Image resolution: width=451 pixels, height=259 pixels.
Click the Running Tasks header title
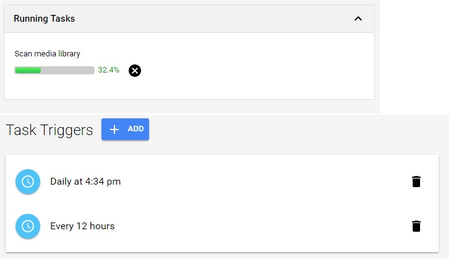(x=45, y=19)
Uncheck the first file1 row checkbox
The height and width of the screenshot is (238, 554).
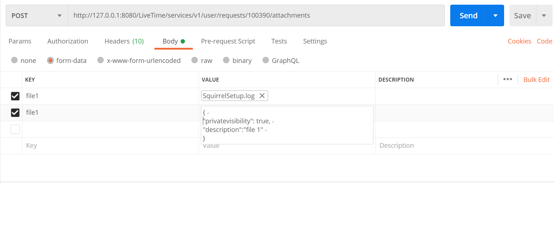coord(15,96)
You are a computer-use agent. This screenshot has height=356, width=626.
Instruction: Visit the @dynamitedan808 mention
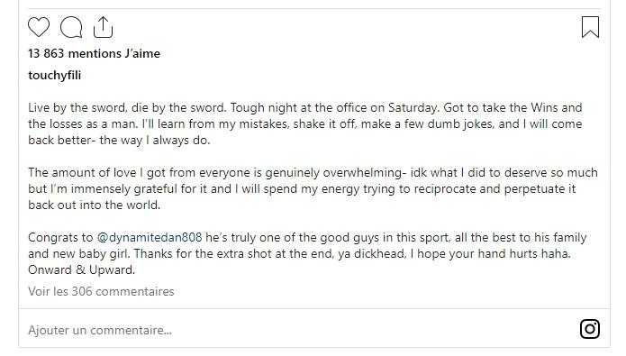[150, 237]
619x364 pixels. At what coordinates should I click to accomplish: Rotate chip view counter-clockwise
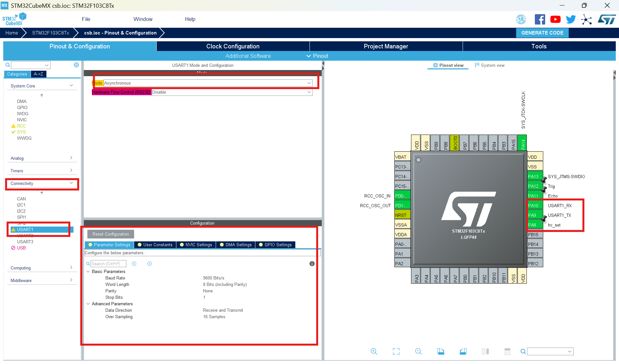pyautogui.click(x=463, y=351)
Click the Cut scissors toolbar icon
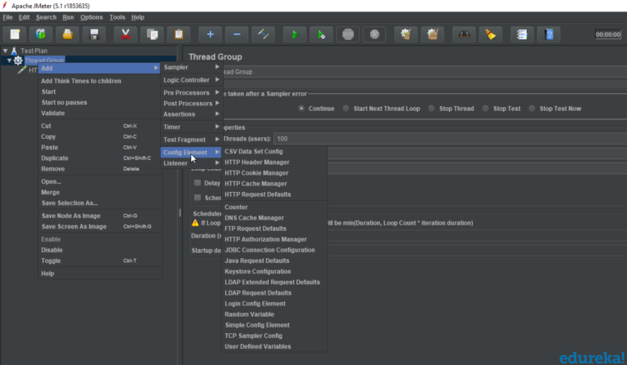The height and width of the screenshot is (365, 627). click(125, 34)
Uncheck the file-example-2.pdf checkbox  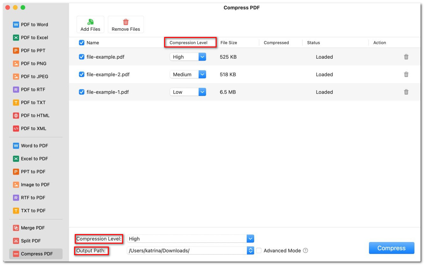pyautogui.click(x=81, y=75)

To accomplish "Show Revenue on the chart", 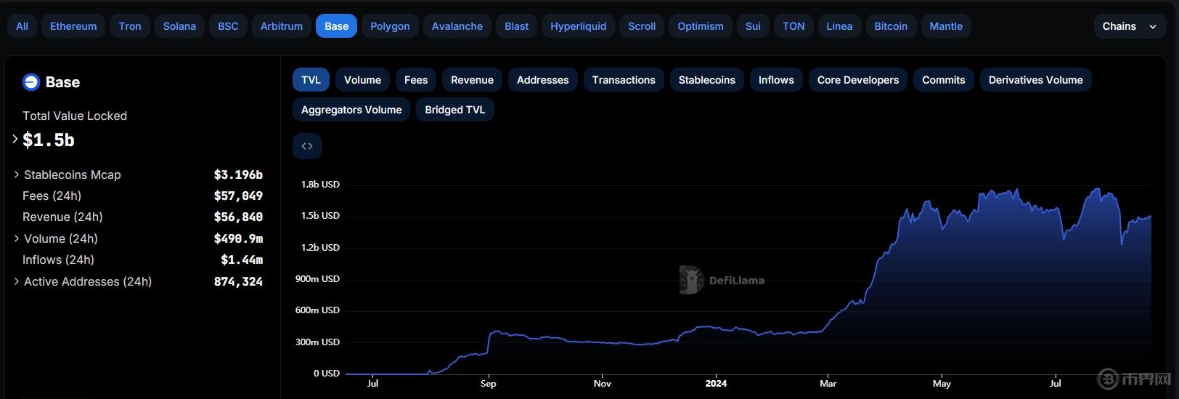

=-=-=-=-=

- Task to complete -
In the records, swap "Visit" for "Open" in the lines between the one holding "You are a computer-use" and the one holding "pyautogui.click(x=463, y=351)", inclusive, and write out only those lines with nothing else changed. Leave the pictures out.

- Response to the task -
You are a computer-use agent. This screenshot has height=356, width=626.
Instruction: Open the @dynamitedan808 mention
[150, 237]
619x364 pixels. At what coordinates should I click to accomplish: Rotate chip view counter-clockwise
pyautogui.click(x=463, y=351)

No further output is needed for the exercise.